Angela B. animait deux blogs. L’un était hébergé par Microsoft, sur blogspot, l’autre par Google Inc., sur blogger. Angela B. (à moins que ce ne soit Angelo en vérité) avait peut-être trouvé un moyen peu conventionnel de se faire adresser des photos de jeunes femmes légèrement vêtues. Affirmant en effet organiser des séances de photographies destinées à illustrer les catalogues lingerie et maillots de bain de la société Benetton, elle avait sollicité auprès de jeunes femmes qu’elles lui adressent des photographies dans les tenues correspondantes. Elle faisait en outre figurer des photographies issues de catalogues Benetton, sans aucune autorisation.
Alertées, deux sociétés du groupe Bennetton ont contacté les sociétes Microsoft et Google afin que l’accès audit blog soit empêché, ce qui fut fait immédiatement par Microsoft mais fut plus difficile à obtenir de Google, comme en témoigne la décision rendue par la Cour d’appel de Paris le 12 décembre 2007.
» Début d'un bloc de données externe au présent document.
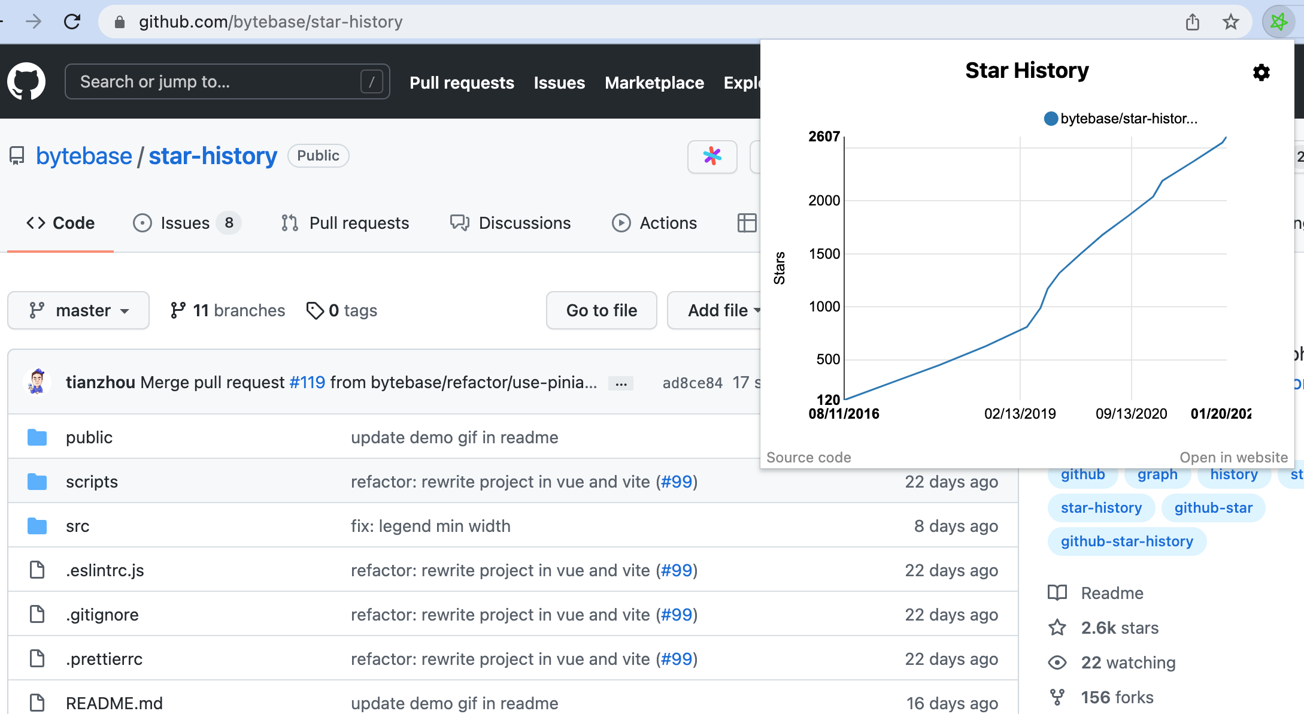
Task: Click the share icon in the address bar
Action: [1192, 22]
Nous passerons sur les difficultés que semblent avoir eu les sociétés du groupe Benneton à contacter le bon interlocuteur, de Google Inc., société américaine, ou de Google France.
Cette décision fournit l’occasion d’un rappel sur la responsabilité de l’hébergeur, et sur l’appréciation du caractère manifeste de l’illicéité des contenus en cause.
La Cour souligne en effet que la loi du 21 juin 2004, loi pour la confiance dans l’économie numérique (LCEN),
retient le principe de l’immunité civile et pénale de ces intermédiaires, subordonnée à deux conditions : qu’ils n’aient pas eu connaissance de contenus illicites ou qu’ils n’aient pas agi promptement, dès l’instant où il en ont été informés.
En l’occurrence, si la première mise en demeure, adressée à Google France, ne l’avait pas été à l’hébergeur compétent, après une nouvelle correspondance, Google Inc. a continué à considérer que l’illicéité des contenus ne lui apparaissait pas manifeste, et a refusé de couper leur accès.
Or, lorsqu’elles en sont venues à assigner la société Google Inc., le 3 mai 2007, les sociétés du groupe Benetton ont communiqué des pièces dont Google n’a pas contesté qu’elles établissaient le caractère illicite du contenu dénoncé.
Elle a toutefois fait valoir qu’elle s’en remettait à l’appréciation des juges ce qui, en soi, peut ne pas sembler aberrant lorsqu’une procédure est engagée et que, s’agissant d’un référé, la date d’audience est proche : la décision de première instance est en effet du 29 mai 2007, ce qui suppose – par hypothèse – que l’audience se soit tenue entretemps…
La Cour est formelle :
“Que l’hébergeur, s’il n’est pas responsable du contenu des données qu’il héberge, doit, lorsqu’il se voit dénoncer des données dont le contenu est déclaré illicite, non s’en remettre à l’appréciation des juges, mais apprécier si un tel contenu a un caractère manifestement illicite et, dans cette hypothèse, supprimer ou rendre inaccessible de telles données ;”
La décision ne saurait donc être différée le temps de la procédure.
La Cour a donc jugé que Google Inc. avait engagé sa responsabilité à compter du jour de la communication des pièces, soit le 3 mai 2007, jusqu’à la mise hors ligne du blog, le 6 ou 8 juin 2007.
Un autre point est intéressant dans cette décision : si le blogueur, éditeur non professionnel, peut pour préserver son anonymat, ne communiquer que le nom de son hébergeur au public, l’hébergeur, lui, doit recueillir son identité exacte, afin de pouvoir la communiquer dans le cadre d’une éventuelle procédure. Ce n’est pas ce qu’a fait Google, qui n’a communiqué qu’une adresse IP, qui “si elle constitue une donnée personnelle, ne permet d’identifier qu’un ordinateur“.
Google Inc. a été condamnée à verser à chacune des sociétés concernées (soit deux sociétés) 15 000 € à valoir sur l’indemnisation de leur préjudice, la Cour infirmant sur ce point la décision du juge de première instance, qui n’avait accordé que 8 000 €.